» Kaynak
Vücutlarımızın olduğu kadar, o vücudu tasarruf eden ruh ve bilincimiz de mukaddes emanetlerimizdir. Adeta; birbirine muhtaç bu iki değerin, sağlık açısından olmazsa olmaz bir bütünü oluşturduğu unutulmamalıdır.

İnsanlık, bilim üretirken madde ve mana alemini uyumlu biçimde kullanmaya özen göstermiştir. Şüphesiz, bu hassasiyet önemliydi. Tarihsel sürece baktığımızda, Coğrafi Keşifler'e kadar, bu anlamda bir dengeden söz edebiliriz.

  1. yüzyıldan itibaren materyalizmin yeni dünya kültürü olarak yerleştiğini net bir şekilde görüyoruz. Maddi varlıklara değer biçme süreci, özellikle; bu yüzyıldan itibaren yükselerek hızlanmıştır. Coğrafi keşiflerle yağmalanan yeni kıtalar ve adalar (Kuzey ve Latin Amerika, Afrika, Avusturalya, Mikronezya), Batı'da madde fetişizmini güçlendirmiş, iktisat ilminde ciddi sapmalara neden olmuştur. Bu sapmalar, finansallaşmanın da hızlanmasına neden olmuştur.

Osmanlı İmparatorluğu'nun Fatih Sultan Mehmet zamanında (1478) altın para bastığına, ilk kez bu dönemde rastlıyoruz. Buradan, Batıda artan altın stokunun, Osmanlı İmparatorluğu üzerinde de bir baskı (kompleks) oluşturduğu anlaşılıyor. O zamana dek gümüş akçeler basılıyordu. Ancak; altın paraya geçişle birlikte, paranın istikametinin farklı yönelimlere zorlandığını görebiliyoruz. Nitekim; finansal süreci takip ettiğimizde, Kanuni Sultan Süleyman Dönemi kurulan 'Para Vakıfları', bu sapmanın başlangıcını oluşturmuştur.

İtibari paralara geçişle birlikte finans argümanların çeşitliliğinin de katlanarak arttığını görüyoruz. İtibari paralar: Banknotlar, hisse senetleri, tahviller, banka mevduatları, kredilerle hız kazanan finansallaşma ile tüm dünya piyasalarının dengesi iktisaden bozulmuş, serbest pazar anlayışı tamamen yok olmuştur. Emperyalizm, öncelikle basılı kağıt paralar sonucu türemiş ve giderek daha da güçlenmiştir. Bu denli sanallaşan iktisadi faaliyetlerle birlikte para; artık, politika aracı olarak da kullanılmaya başlanmıştır. Savaşların ve terörün finansmanı, daha kolay sağlanır hale gelmiştir. Toplumlar üzerinde, küresel nitelikte baskılara dönüşen finansal sistemin kabiliyetleri bu yönde gelişmiştir. İnsanlığa hayırdan çok zulüm getirmiştir. Bilimsel çalışmalar adı altında askeri, nükleer, sağlık ve biyolojik çalışmaların finansmanı da kredilerle sağlanır hale gelmiştir.

» Yapılacak görevler
(A) Finansallaşma konulu metinden "İnsanlık, bilim üretirken" ifadesinden başlayıp "hızlanmasına neden olmuştur." ifadesi de dahil olmak üzere o ifadeye kadar uzanan bölümü hiç değiştirmeden çıktı olarak ver.
(B) Finansallaşma konulu metne göre Osmanlı İmparatorluğu'nun altın para bastığına ilk kez hangi padişah zamanında ve hangi yılda rastlanıyor?

» Kayıtlı veriler
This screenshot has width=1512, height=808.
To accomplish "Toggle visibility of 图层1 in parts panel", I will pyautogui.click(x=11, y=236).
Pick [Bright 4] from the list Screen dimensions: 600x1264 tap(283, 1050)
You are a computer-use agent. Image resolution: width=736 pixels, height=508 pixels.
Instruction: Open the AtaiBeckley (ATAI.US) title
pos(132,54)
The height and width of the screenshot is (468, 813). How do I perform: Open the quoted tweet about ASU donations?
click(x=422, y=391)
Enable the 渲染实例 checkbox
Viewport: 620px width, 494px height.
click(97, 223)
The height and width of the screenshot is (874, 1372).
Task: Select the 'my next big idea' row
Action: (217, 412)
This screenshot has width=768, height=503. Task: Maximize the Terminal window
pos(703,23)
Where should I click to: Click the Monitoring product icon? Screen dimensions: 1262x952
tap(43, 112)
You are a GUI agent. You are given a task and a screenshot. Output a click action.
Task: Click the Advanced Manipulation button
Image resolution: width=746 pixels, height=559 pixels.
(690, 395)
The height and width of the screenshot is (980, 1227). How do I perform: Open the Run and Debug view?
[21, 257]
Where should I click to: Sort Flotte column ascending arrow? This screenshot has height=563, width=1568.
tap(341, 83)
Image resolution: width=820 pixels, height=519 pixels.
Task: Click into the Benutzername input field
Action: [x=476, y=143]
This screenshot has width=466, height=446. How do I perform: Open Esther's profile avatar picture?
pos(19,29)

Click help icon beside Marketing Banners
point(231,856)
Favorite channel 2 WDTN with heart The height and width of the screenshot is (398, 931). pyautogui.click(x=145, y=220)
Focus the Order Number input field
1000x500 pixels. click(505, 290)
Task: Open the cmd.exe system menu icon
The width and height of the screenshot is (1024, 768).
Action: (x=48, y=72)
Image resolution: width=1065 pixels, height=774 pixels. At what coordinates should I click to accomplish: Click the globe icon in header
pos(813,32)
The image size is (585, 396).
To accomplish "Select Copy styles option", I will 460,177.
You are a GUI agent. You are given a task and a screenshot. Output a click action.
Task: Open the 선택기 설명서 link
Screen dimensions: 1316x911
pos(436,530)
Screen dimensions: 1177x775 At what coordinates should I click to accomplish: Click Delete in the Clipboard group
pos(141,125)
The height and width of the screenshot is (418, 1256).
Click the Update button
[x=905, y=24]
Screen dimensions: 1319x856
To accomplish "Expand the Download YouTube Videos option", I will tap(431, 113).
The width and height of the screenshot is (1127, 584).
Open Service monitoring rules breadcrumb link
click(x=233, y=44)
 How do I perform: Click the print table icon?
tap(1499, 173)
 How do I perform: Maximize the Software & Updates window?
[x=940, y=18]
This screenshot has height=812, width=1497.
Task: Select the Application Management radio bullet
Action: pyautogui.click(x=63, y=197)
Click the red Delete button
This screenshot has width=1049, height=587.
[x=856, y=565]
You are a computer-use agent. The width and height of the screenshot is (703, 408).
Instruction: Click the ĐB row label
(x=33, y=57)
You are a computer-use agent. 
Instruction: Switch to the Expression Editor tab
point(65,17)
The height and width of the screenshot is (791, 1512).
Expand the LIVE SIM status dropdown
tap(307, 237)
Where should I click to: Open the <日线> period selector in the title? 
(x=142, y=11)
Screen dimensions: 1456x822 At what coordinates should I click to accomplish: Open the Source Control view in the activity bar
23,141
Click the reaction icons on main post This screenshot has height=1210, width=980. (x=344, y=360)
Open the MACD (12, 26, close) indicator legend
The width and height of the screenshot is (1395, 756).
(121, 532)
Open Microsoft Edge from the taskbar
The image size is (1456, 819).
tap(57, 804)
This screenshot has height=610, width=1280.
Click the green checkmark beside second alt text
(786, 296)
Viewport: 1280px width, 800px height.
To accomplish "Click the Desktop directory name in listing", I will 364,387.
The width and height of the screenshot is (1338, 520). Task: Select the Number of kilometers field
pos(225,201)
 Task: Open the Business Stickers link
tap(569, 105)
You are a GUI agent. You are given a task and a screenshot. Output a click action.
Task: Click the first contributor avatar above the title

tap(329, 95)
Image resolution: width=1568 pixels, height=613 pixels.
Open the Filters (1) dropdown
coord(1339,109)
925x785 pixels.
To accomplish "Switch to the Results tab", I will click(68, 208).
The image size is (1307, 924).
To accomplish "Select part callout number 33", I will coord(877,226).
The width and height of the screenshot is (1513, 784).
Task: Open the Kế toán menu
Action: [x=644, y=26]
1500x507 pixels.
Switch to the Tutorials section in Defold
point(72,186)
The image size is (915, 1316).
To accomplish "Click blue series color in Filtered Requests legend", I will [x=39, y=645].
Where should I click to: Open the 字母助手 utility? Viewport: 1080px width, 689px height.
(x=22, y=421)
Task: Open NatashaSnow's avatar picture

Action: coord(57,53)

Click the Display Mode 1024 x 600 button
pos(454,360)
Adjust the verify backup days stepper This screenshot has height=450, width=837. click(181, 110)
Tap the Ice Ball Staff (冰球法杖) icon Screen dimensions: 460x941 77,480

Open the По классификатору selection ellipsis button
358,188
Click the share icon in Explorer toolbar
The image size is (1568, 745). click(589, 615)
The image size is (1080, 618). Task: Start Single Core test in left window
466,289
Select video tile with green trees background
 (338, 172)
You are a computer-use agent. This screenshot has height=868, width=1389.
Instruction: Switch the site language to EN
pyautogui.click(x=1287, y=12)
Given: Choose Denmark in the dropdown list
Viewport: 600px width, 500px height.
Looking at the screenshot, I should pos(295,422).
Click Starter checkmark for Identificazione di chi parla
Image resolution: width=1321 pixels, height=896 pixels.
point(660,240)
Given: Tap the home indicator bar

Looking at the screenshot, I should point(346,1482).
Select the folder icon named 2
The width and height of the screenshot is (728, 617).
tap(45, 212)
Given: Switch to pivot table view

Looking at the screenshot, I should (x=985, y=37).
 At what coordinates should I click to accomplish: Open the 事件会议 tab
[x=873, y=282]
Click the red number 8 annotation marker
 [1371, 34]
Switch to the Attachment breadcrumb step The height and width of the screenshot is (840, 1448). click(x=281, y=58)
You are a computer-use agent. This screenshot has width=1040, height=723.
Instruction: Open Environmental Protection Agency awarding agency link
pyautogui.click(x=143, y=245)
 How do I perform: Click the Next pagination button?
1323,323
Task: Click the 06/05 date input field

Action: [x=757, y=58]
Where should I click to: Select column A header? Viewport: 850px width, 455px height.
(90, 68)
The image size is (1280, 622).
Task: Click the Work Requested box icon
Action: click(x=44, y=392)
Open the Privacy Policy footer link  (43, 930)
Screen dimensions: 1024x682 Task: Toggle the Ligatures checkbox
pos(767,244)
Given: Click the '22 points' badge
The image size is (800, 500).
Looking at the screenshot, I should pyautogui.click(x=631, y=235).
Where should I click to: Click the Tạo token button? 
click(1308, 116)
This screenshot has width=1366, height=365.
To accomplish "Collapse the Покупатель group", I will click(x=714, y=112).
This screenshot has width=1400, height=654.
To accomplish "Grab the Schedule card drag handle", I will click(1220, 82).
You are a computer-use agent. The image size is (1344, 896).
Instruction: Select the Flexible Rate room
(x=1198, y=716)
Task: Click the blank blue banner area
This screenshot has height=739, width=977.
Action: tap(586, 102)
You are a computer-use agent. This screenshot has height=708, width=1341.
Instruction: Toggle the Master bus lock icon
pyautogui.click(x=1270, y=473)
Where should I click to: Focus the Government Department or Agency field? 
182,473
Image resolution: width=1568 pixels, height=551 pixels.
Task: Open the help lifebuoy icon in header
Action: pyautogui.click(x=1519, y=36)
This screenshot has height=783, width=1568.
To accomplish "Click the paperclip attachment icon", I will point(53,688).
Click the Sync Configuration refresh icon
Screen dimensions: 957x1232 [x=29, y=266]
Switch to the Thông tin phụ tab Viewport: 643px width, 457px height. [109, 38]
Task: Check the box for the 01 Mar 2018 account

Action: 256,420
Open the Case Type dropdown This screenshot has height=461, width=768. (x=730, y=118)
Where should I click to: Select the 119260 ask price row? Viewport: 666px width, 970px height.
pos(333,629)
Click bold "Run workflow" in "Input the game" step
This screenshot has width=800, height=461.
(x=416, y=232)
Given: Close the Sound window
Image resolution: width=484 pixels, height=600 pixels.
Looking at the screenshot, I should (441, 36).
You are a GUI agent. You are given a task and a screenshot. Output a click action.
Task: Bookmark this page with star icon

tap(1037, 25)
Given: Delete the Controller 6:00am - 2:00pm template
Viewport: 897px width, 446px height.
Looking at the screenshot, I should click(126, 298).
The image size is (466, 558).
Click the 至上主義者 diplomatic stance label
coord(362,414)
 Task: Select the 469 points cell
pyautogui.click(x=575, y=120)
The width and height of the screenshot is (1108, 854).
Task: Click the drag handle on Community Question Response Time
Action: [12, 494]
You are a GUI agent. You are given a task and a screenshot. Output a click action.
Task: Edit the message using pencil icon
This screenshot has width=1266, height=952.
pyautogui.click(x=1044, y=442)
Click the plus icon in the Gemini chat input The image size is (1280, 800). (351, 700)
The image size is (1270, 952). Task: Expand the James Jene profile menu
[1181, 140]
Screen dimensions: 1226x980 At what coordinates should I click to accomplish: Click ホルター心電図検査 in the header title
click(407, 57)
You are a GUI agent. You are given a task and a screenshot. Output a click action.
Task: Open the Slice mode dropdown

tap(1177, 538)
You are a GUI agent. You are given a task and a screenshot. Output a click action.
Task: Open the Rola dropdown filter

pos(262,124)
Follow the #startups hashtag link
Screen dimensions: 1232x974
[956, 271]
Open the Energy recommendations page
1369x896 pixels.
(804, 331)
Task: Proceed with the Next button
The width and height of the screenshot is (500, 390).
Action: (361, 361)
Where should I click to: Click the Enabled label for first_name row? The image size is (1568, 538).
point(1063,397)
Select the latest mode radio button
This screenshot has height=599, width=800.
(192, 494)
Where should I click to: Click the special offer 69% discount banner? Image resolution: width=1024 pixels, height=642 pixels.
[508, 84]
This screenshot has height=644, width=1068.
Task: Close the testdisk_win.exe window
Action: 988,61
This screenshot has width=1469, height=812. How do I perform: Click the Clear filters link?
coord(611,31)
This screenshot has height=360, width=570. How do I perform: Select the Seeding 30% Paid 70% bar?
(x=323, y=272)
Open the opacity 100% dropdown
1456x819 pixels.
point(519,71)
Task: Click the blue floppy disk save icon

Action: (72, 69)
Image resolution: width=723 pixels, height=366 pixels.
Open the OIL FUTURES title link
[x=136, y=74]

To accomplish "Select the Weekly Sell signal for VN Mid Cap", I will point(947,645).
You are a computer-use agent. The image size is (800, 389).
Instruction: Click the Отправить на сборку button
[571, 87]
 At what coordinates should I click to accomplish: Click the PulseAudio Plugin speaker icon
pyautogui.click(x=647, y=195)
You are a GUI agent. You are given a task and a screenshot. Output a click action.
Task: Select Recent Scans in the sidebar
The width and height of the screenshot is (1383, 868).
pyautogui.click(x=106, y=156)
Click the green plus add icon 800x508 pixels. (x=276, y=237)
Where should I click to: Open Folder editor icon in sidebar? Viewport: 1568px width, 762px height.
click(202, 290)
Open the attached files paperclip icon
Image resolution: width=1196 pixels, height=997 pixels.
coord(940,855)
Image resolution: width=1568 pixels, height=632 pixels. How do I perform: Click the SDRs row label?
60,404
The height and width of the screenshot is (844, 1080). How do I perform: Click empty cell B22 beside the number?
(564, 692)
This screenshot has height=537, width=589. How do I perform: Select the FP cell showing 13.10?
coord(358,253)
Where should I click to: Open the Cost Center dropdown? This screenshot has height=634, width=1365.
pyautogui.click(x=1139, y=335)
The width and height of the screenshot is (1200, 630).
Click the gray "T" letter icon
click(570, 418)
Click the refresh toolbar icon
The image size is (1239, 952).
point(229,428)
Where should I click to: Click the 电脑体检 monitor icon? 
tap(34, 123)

» Görev sonuçları
(A)
İnsanlık, bilim üretirken madde ve mana alemini uyumlu biçimde kullanmaya özen göstermiştir. Şüphesiz, bu hassasiyet önemliydi. Tarihsel sürece baktığımızda, Coğrafi Keşifler'e kadar, bu anlamda bir dengeden söz edebiliriz.

  1. yüzyıldan itibaren materyalizmin yeni dünya kültürü olarak yerleştiğini net bir şekilde görüyoruz. Maddi varlıklara değer biçme süreci, özellikle; bu yüzyıldan itibaren yükselerek hızlanmıştır. Coğrafi keşiflerle yağmalanan yeni kıtalar ve adalar (Kuzey ve Latin Amerika, Afrika, Avusturalya, Mikronezya), Batı'da madde fetişizmini güçlendirmiş, iktisat ilminde ciddi sapmalara neden olmuştur. Bu sapmalar, finansallaşmanın da hızlanmasına neden olmuştur.

(B) Fatih Sultan Mehmet zamanında, 1478 yılında.